### Text segment
___

For our final project we need to collect data via OpenAlex. You need to quiry your dataset before it is loaded in R, because it is too large to open in R.
Can retrieve information using api OpenAlex: https://api.openalex.org/works/W2741809807
Attributes, publications page 1: You want read in JSON: fromJSON
# load the dataset
df <- fload("./data/processed/20230620df_gender_jt.rda")
# link your email
options(openalexR.mailto = "mylene.husson@ru.nl")
url <- "https://api.openalex.org/authors?search=Jochem Tolsma"
# based on what you have learned so far, you would probably first try:
jt <- read_html("https://api.openalex.org/authors?search=Jochem+Tolsma") %>%
html_text2()
#substr(jt, 1, 100)
jt_json <- fromJSON("https://api.openalex.org/authors?search=Jochem+Tolsma", simplifyVector = FALSE)
#glimpse(jt_json, max.level = 1)
jt_json[["results"]][[1]][["display_name"]]
## [1] "Jochem Tolsma"
#jt_json$results[[1]]$display_name
#View(jt_json)
df <- oa_fetch(entity = "author", search = "Jochem Tolsma")
#fshowdf(df)
# can access parts of the list jt_json
#jt_json[["meta"]]
# could also put the number of the list there (is the third list in jt_json)
#jt_json[["3"]]
# you can also do it with $ and ask for the structure for instance
# str(jt_json$results)
# look at affiliations
#jt_json$results[[1]]$affiliations
OpenAlex have tutorials of how to get data: you need to read this. You can also use Rappers which have functions which construct the correct URL to send to OpenAlex: in R the best one is “openalexR” Then you don’t have to understand the logic of AlexAPI, but then you have to study the R package.
oa_query() is very important: can ask what you need, and then it constructs for you the correct URL which is sent to OpenAlexAI but also need to retrieve it and convert it to a nice dataset so use oa_fech()
Update your Research Questions 1. Construct your datasets (including your new variable/relation)
You only need to give prove of concept, and show how you would do that on a small scale. So collect co-authors, citations, citationscore data etc. Doing this with one variable is enough.
Describe your social network data (see week 2)
Be prepared to discuss the results of your descriptive statistics next week.

___

### Given information
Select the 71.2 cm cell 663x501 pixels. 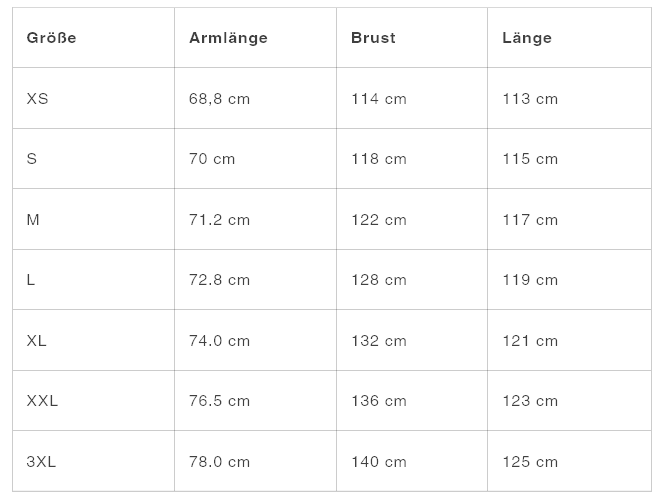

___

### Task
Please write out the passage of the OpenAlex notes above, from "# link your" up to and including "simplifyVector = FALSE)", word for word.

### Output for this exercise
# link your email
options(openalexR.mailto = "mylene.husson@ru.nl")
url <- "https://api.openalex.org/authors?search=Jochem Tolsma"
# based on what you have learned so far, you would probably first try:
jt <- read_html("https://api.openalex.org/authors?search=Jochem+Tolsma") %>%
html_text2()
#substr(jt, 1, 100)
jt_json <- fromJSON("https://api.openalex.org/authors?search=Jochem+Tolsma", simplifyVector = FALSE)